→ Exercise requirements: What do the lines from the top of the data through the line with "Given: Select the 系统 (C:) drive in sidebar" say? Quote them exactly and include both ends.

→ Material for the task:
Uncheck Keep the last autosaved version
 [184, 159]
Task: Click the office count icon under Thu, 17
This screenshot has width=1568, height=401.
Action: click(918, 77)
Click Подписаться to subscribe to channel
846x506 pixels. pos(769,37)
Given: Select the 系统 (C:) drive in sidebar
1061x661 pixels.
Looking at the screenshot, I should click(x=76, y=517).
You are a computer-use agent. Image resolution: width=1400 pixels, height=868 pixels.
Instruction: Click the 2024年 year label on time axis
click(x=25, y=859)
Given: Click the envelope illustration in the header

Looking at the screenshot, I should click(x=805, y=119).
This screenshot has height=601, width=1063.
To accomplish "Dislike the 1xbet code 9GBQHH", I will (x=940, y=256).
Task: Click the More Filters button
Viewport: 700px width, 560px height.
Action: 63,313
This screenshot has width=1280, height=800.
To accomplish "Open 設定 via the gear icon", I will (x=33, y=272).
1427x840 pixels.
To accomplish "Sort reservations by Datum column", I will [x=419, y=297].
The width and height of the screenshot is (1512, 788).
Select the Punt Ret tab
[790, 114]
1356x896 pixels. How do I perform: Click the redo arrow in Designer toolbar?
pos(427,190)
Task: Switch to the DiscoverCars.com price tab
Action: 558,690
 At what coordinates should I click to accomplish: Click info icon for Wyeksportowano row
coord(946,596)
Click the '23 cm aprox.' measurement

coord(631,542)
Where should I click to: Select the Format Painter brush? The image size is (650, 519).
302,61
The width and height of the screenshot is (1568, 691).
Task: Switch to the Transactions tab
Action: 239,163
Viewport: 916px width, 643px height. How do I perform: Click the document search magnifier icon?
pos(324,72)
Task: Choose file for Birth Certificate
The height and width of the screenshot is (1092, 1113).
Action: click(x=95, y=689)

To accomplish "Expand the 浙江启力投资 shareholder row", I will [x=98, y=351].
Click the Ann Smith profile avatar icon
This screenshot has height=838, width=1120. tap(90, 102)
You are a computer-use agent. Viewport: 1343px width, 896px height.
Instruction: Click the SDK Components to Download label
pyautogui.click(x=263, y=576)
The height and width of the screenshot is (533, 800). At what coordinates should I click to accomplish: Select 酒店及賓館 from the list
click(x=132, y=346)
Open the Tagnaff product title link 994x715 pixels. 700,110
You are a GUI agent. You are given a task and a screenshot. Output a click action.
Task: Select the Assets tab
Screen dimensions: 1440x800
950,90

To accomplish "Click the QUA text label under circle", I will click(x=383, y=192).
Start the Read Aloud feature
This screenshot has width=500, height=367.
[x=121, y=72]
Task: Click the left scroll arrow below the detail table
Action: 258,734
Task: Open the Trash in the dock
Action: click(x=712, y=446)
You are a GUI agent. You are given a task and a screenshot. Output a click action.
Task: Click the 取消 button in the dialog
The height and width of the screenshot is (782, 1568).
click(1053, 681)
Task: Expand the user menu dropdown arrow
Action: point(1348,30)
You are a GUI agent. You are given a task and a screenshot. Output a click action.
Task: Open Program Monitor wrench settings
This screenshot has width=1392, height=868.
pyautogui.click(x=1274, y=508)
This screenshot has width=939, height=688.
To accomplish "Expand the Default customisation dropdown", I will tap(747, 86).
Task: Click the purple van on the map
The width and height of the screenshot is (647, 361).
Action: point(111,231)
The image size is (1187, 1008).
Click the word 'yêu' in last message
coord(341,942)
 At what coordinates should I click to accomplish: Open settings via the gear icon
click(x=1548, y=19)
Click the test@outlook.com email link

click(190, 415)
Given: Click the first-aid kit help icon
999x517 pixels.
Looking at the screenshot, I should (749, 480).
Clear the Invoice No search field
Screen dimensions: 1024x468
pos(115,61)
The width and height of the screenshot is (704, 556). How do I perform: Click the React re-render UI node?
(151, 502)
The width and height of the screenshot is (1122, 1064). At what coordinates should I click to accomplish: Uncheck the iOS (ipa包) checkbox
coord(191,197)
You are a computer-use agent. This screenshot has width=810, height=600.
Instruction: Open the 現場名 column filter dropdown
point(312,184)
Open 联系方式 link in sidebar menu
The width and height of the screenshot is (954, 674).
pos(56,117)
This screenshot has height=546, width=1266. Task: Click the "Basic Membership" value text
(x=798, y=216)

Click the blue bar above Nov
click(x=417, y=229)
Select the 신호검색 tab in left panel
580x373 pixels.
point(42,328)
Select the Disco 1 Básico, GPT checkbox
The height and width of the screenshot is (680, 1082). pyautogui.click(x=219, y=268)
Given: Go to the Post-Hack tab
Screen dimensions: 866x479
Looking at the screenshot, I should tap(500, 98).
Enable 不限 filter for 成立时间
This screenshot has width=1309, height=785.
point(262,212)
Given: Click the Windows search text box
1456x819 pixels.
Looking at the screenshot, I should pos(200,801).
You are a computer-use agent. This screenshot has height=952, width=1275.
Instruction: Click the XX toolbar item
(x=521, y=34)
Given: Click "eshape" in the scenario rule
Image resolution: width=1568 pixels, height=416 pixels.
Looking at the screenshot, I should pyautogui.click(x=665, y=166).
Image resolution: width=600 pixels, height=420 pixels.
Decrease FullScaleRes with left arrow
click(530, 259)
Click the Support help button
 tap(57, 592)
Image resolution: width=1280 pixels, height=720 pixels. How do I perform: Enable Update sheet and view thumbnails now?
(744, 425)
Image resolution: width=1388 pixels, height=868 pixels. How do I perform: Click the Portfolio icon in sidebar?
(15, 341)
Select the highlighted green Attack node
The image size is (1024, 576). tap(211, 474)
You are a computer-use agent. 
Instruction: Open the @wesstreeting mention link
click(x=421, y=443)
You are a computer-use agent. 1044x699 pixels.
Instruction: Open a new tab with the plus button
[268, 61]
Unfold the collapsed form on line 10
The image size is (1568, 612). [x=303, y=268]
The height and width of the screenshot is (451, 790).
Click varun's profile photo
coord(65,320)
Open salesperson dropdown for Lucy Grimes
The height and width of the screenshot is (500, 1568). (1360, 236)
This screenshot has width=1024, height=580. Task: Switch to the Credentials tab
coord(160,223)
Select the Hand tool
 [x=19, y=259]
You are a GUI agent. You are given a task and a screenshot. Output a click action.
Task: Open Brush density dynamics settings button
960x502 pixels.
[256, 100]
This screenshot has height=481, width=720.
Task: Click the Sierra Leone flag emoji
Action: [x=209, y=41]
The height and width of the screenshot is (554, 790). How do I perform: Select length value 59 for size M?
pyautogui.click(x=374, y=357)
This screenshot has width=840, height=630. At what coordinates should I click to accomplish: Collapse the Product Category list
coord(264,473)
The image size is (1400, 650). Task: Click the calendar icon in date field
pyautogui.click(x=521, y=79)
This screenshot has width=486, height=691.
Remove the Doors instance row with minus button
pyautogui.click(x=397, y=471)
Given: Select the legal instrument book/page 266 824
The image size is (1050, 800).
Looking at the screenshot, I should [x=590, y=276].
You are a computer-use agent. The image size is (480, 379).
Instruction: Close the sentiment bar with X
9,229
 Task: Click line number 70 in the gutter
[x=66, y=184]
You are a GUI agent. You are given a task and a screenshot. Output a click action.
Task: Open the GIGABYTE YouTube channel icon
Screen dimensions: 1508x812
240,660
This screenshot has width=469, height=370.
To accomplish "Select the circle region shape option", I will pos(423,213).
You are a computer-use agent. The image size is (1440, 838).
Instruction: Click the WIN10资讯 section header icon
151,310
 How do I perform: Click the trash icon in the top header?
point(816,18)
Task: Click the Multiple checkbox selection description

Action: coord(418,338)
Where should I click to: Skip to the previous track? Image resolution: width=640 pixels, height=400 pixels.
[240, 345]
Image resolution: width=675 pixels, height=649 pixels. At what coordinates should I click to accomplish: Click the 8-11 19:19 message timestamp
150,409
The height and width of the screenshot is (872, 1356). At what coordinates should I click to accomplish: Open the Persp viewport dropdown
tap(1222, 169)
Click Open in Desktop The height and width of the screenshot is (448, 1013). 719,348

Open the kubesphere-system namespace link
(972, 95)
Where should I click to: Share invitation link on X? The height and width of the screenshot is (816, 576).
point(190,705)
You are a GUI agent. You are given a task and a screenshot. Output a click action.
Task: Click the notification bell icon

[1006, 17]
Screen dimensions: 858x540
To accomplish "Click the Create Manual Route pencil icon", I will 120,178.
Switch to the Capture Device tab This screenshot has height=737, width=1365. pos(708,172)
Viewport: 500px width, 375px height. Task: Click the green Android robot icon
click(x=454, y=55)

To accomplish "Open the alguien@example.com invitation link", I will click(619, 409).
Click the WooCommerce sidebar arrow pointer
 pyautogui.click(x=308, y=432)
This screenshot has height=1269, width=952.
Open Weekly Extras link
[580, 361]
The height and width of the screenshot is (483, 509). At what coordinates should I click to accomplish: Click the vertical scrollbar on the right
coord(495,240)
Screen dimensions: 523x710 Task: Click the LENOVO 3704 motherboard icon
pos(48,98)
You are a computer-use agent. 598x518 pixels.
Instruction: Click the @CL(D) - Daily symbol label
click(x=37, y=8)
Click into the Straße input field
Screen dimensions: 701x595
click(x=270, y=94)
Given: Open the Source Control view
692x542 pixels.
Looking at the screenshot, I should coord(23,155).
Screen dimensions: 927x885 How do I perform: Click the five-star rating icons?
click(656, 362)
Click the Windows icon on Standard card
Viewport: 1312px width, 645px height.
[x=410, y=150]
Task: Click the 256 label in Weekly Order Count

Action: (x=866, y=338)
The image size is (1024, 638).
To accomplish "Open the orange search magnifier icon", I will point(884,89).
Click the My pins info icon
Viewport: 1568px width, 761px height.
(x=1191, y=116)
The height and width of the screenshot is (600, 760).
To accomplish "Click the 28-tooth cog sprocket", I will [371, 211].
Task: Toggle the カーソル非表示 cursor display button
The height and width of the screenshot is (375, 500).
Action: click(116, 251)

→ Reply to the task:
Uncheck Keep the last autosaved version
 [184, 159]
Task: Click the office count icon under Thu, 17
This screenshot has width=1568, height=401.
Action: click(918, 77)
Click Подписаться to subscribe to channel
846x506 pixels. pos(769,37)
Given: Select the 系统 (C:) drive in sidebar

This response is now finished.